## Problem to work on
Reproduce the material as a numbered list, from the line with "Image resolution: width=468" up to and including the line with "Action: (900, 495)", skipping any blank lines.

Word and element pointing entries

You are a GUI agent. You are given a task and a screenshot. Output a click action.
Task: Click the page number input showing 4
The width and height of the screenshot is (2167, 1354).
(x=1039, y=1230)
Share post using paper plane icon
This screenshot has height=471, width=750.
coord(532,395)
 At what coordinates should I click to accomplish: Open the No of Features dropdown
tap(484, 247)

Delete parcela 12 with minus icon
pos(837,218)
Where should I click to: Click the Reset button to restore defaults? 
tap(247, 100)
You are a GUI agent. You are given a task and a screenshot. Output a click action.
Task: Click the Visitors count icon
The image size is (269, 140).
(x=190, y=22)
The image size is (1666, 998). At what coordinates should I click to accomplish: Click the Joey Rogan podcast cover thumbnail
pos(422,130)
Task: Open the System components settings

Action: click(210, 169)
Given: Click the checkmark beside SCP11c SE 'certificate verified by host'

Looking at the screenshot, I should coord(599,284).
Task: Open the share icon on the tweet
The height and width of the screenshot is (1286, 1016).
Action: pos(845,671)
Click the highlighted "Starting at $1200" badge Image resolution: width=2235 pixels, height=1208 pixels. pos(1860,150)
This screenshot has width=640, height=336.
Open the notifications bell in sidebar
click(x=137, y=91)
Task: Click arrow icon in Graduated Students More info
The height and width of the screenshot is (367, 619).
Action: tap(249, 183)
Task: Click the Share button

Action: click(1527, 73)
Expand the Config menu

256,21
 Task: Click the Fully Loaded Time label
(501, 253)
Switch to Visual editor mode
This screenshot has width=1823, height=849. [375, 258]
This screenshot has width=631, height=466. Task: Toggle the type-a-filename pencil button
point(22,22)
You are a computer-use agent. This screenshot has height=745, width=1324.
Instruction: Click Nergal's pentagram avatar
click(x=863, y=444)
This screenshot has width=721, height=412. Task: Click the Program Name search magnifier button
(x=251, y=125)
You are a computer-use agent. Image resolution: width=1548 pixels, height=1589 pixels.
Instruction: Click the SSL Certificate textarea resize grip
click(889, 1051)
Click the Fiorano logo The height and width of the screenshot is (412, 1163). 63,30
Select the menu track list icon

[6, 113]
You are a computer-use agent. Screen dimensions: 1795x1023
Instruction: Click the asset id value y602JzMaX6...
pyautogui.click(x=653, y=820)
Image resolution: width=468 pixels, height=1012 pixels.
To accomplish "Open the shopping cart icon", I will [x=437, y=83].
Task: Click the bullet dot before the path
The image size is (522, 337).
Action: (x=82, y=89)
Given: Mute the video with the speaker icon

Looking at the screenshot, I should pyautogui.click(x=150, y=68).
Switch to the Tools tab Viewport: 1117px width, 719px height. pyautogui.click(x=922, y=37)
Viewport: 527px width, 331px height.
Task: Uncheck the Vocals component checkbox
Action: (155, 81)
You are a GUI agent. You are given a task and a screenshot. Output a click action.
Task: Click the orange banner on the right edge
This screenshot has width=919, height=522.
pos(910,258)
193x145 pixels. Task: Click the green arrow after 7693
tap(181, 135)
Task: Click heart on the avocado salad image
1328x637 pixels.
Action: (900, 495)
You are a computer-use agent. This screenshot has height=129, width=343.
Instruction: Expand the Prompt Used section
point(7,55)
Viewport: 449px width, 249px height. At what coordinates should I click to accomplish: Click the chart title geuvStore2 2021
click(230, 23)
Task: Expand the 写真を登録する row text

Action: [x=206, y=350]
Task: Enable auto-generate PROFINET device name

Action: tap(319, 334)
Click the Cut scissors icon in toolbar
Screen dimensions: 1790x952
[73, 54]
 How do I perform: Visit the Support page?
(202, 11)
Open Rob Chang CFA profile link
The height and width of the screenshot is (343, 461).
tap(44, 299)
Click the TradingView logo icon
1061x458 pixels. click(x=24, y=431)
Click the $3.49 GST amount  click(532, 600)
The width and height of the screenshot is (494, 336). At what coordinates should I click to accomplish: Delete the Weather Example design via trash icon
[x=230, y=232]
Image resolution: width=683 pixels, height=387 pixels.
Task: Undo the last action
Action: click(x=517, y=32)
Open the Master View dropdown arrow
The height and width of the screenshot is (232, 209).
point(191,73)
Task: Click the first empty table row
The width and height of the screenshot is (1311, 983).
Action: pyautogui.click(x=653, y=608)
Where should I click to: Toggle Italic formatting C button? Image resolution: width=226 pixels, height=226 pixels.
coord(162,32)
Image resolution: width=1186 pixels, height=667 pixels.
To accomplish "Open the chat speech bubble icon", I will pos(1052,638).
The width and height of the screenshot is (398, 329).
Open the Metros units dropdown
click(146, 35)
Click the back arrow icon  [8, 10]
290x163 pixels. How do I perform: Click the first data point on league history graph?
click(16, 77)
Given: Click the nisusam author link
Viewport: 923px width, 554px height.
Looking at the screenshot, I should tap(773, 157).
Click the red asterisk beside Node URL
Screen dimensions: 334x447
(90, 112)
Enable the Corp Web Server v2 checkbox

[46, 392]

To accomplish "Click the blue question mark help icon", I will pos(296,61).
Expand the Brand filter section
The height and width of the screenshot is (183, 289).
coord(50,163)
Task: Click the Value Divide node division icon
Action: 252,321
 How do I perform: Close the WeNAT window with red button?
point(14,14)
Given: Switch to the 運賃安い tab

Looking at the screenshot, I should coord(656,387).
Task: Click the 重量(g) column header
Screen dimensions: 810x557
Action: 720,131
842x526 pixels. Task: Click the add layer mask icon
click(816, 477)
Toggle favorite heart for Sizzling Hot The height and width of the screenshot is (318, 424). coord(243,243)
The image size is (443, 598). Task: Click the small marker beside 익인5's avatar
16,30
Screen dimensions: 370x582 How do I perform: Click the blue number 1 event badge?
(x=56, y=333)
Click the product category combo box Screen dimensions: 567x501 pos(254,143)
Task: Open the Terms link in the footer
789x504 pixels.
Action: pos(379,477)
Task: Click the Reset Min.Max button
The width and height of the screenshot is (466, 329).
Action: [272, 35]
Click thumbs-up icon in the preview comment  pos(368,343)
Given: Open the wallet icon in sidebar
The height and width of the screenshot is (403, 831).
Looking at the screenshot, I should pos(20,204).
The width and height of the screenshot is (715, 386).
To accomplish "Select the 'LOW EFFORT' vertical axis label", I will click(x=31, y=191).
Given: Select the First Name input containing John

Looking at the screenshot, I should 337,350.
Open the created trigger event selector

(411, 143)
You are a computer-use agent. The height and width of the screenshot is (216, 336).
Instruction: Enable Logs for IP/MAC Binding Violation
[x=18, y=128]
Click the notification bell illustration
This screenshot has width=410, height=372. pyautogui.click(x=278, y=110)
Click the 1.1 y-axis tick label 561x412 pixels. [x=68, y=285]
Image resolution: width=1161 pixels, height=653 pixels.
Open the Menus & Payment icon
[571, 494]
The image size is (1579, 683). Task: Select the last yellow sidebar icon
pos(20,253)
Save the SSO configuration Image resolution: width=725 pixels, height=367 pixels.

## Final answer
1. Image resolution: width=468 pixels, height=1012 pixels.
2. To accomplish "Open the shopping cart icon", I will [x=437, y=83].
3. Task: Click the bullet dot before the path
4. The image size is (522, 337).
5. Action: (x=82, y=89)
6. Given: Mute the video with the speaker icon
7. Looking at the screenshot, I should pyautogui.click(x=150, y=68).
8. Switch to the Tools tab Viewport: 1117px width, 719px height. pyautogui.click(x=922, y=37)
9. Viewport: 527px width, 331px height.
10. Task: Uncheck the Vocals component checkbox
11. Action: (155, 81)
12. You are a GUI agent. You are given a task and a screenshot. Output a click action.
13. Task: Click the orange banner on the right edge
14. This screenshot has width=919, height=522.
15. pos(910,258)
16. 193x145 pixels. Task: Click the green arrow after 7693
17. tap(181, 135)
18. Task: Click heart on the avocado salad image
19. 1328x637 pixels.
20. Action: (900, 495)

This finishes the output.